Day 4: Grateful for 24/7
It‘s weird seeing my aunt in a room she always said she never wanted to be in… in a home that isn’t hers, and yet, I suppose it is now.
I’m grateful for the 24/7 care which is not something I can provide, nor could we sustain for long financially if she were back in her home… especially for instances like last night when she fell out of bed. She doesn’t remember it and says she isn’t in any pain, which I suppose is a good thing.
When I went to see her this morning she was alert and seemed fully present the whole time I was there. Even with the fall, it seemed like a good day!
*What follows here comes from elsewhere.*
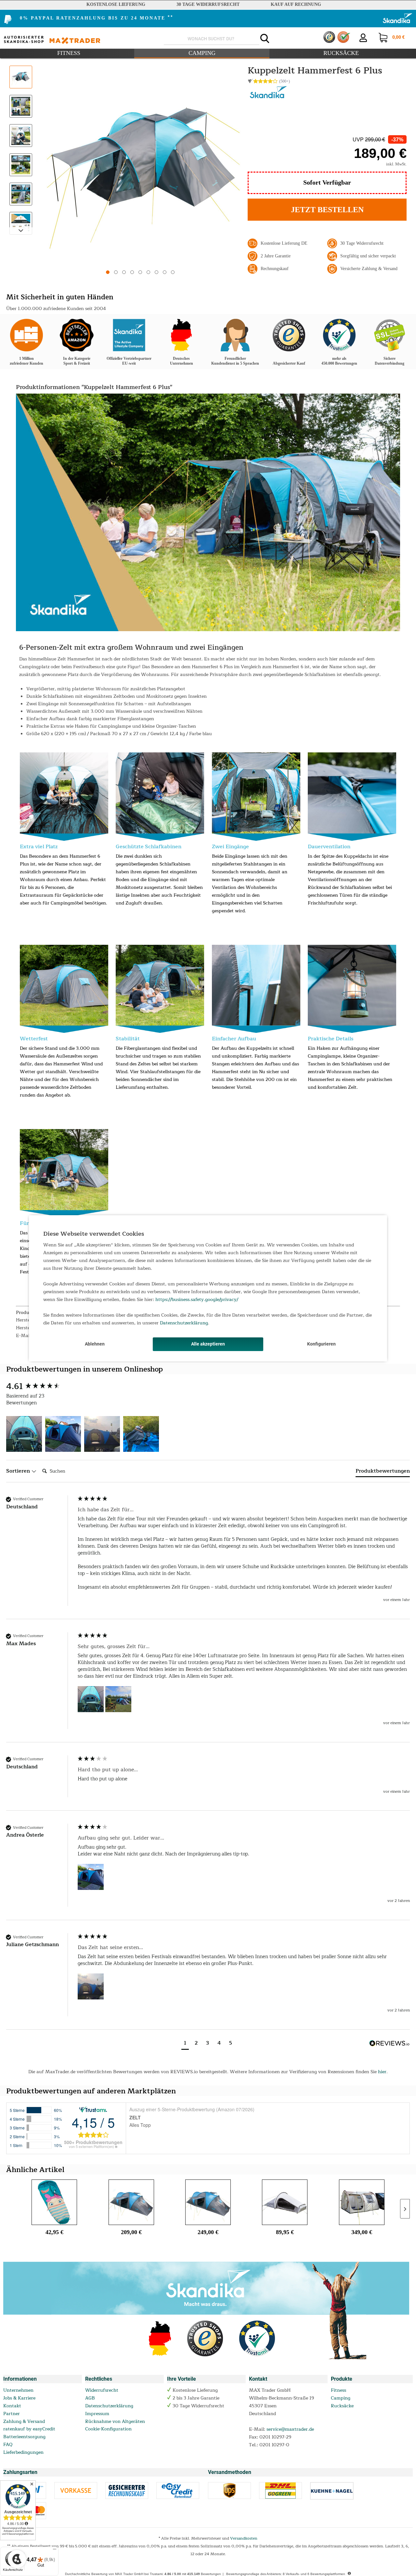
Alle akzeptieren (208, 1344)
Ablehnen (95, 1344)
Her hospice nurse had the same experience shortly after my morning visit. She’s mostly only drinking Ensure for food, and it had been a couple of meals since she’d eaten, but everything checked out fine. (WHEW!)
Then she called me this afternoon and said the nurse told her that her oxygen levels and blood sugar were really low and she was pretty pale, and her breathing was labored. An old lifetime family friend made it in for a visit today and provided the same answer. She wasn’t very coherent, and the friend wasn’t even sure she knew she was there. So, while at present she only needs hospice visits twice a week, they can come at ANY time for an evaluation if I, or the nursing staff, feels like she needs an evaluation.
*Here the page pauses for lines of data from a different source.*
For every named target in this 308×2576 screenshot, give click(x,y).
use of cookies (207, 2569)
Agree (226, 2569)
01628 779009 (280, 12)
… but when I walked in around dinner time she was sitting up and being fed (she’d eaten her whole dinner AND had some juice!) and she looked better than she has in quite a few days!
I told some stories about the kids being kids, she laughed, and eventually she started to get foggy again and said she was ready to go home. I dimmed the lights, suggested the take a nap, and I walked out for the night.
Hospice said her foggy thoughts, confusion, and hallucinations are likely from the cancer that could be in her brain and/or from the cancer on her kidneys, which has them not functioning properly. What I didn’t know about hospice, and I do now, is that they aren’t JUST for when someone is actively dying. That was my experience with my mom - they were called in her final days. This had me under the impression that is how it always is, but nope, not always! While we do not know how much longer my aunt has on this earth, at this very moment, she’s still here. And let me tell you - the team at MONARCH HOSPICE has been wonderful in helping her and also helping guide me through this process. Bonus: They wear t-shirts with purple monarchs, and if you know Moe, you know how much she loves that!
Once as stubborn and sharp as a nail, it’s hard to see her not being able to put her thoughts together.
And yet, here we are, taking it one minute at a time. Because right now, well, that’s the only thing we know we have.